Whether you're bound for a career as a data analyst at a Fortune 500, doing fundamental science, or informing local decision-making, we have room in our program for your background, interests, and goals.
Program Information and Admission Process
Please visit the department's website.
Program Learning Outcomes
Upon successful completion of this program, students will be able to:
- Be capable of working with a diverse range of data structures, formats, and sizes, and be able to implement clear, reproducible workflows for data cleaning and manipulation with appropriate tools, including AI-assisted and automated systems.
- Have a comprehensive toolbox of computational proficiencies, and a readiness to learn new skills as necessary and leverage rapidly developing AI technologies as necessary.
- Have a strong foundational and applied knowledge of statistical concepts, and understand how these concepts motivate varying approaches to data exploration and visualization, prediction, and inference.
- Based on data at hand, be able to ask tractable questions and formulate appropriate analyses by leveraging a wide range of modeling and optimization frameworks, with emphasis on predictive modeling and machine learning.
- Be able to skillfully carry out chosen analyses and rigorously assess outcomes. Have the ability to confidently evaluate analyses for appropriateness and accuracy, including existing and AI-generated pipelines.
- Be able to present otherwise complex analysis results in an intuitive, easily comprehensible manner, with actionable recommendations for diverse stakeholders.
- Appreciate and effectively assess the social, ethical, and legal dimensions of data and algorithm use. Be familiar with methods to maintain privacy, enhance transparency, and avoid bias in algorithmic decision-making, statistical inference, and use of generative AI.
Data Science Major Requirements
Courses used to fulfill the major requirements must be taken for a letter grade and passed with a grade of B- or better.

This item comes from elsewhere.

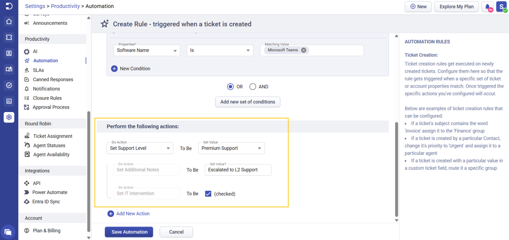Image resolution: width=509 pixels, height=240 pixels.
Task: Select the OR radio button
Action: [x=231, y=87]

Students may petition to replace a required course with another course (with the same number of units) if they can demonstrate equivalent prior work (for instance, by taking the course at UO).

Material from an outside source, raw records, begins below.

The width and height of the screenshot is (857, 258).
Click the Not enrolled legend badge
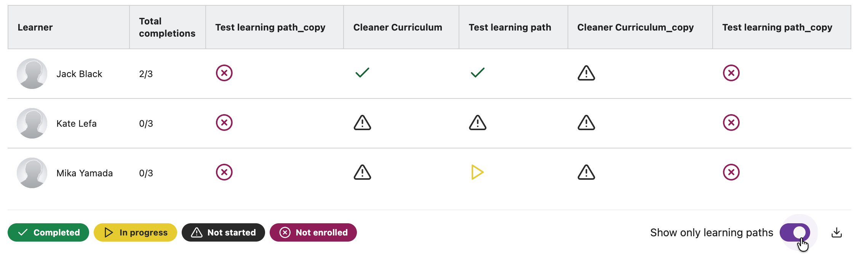[x=313, y=232]
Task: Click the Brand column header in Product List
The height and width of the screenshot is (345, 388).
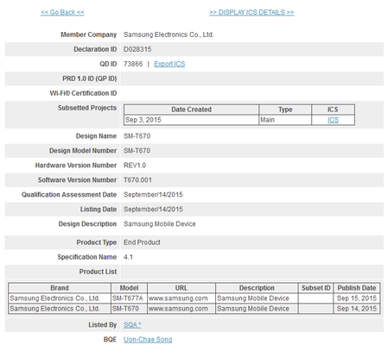Action: coord(60,288)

| Code | Title | Credits |
|---|---|---|
| Core courses - take all 6 | ||
| DSCI 531 | Data Access and Management | 4 |
| DSCI 535 | Data Mining, Exploration, and Visualization | 4 |
| DSCI 632 | Statistics for Data Science | 4 |
| DSCI 633 | Machine Learning I | 4 |
| DSCI 634 | Machine Learning II | 4 |
| PHIL 623 | Data Ethics | 4 |
| Elective courses - take any 3; the following is a list of pre-approved courses, but others can be substituted with approval of the Graduate Advisor: | 12 | |
| Accounting Data Analytics I | ||
| Accounting Data and Analytics II | ||
| Systems Neuroscience | ||
| Computational Chemistry | ||
| Introduction to Artificial Intelligence | ||
| Probabilistic Methods for Artificial Intelligence | ||
| Economic Forecasting | ||
| Econometrics | ||
| Games and Decisions | ||
| Earth and Environmental Data Analysis | ||
| GIScience I | ||
| GIScience II | ||
| Remote Sensing I | ||
| Remote Sensing II | ||
| Advanced Geographic Information Systems | ||
| Spatial Analysis | ||
| Geographic Data Analysis | ||
| Quantitative Research Methods | ||
| Marketing Analytics | ||
| Applied Data Analysis | ||
| Decision-Making | ||
| Research/Internship - minimum of 9 credits selected from one or more of the following courses: | 9 | |
| Research: [Topic] | ||
| Internship: [Topic] | ||
| Synthetic Project Capstone | ||
| Total Credits | 45 | |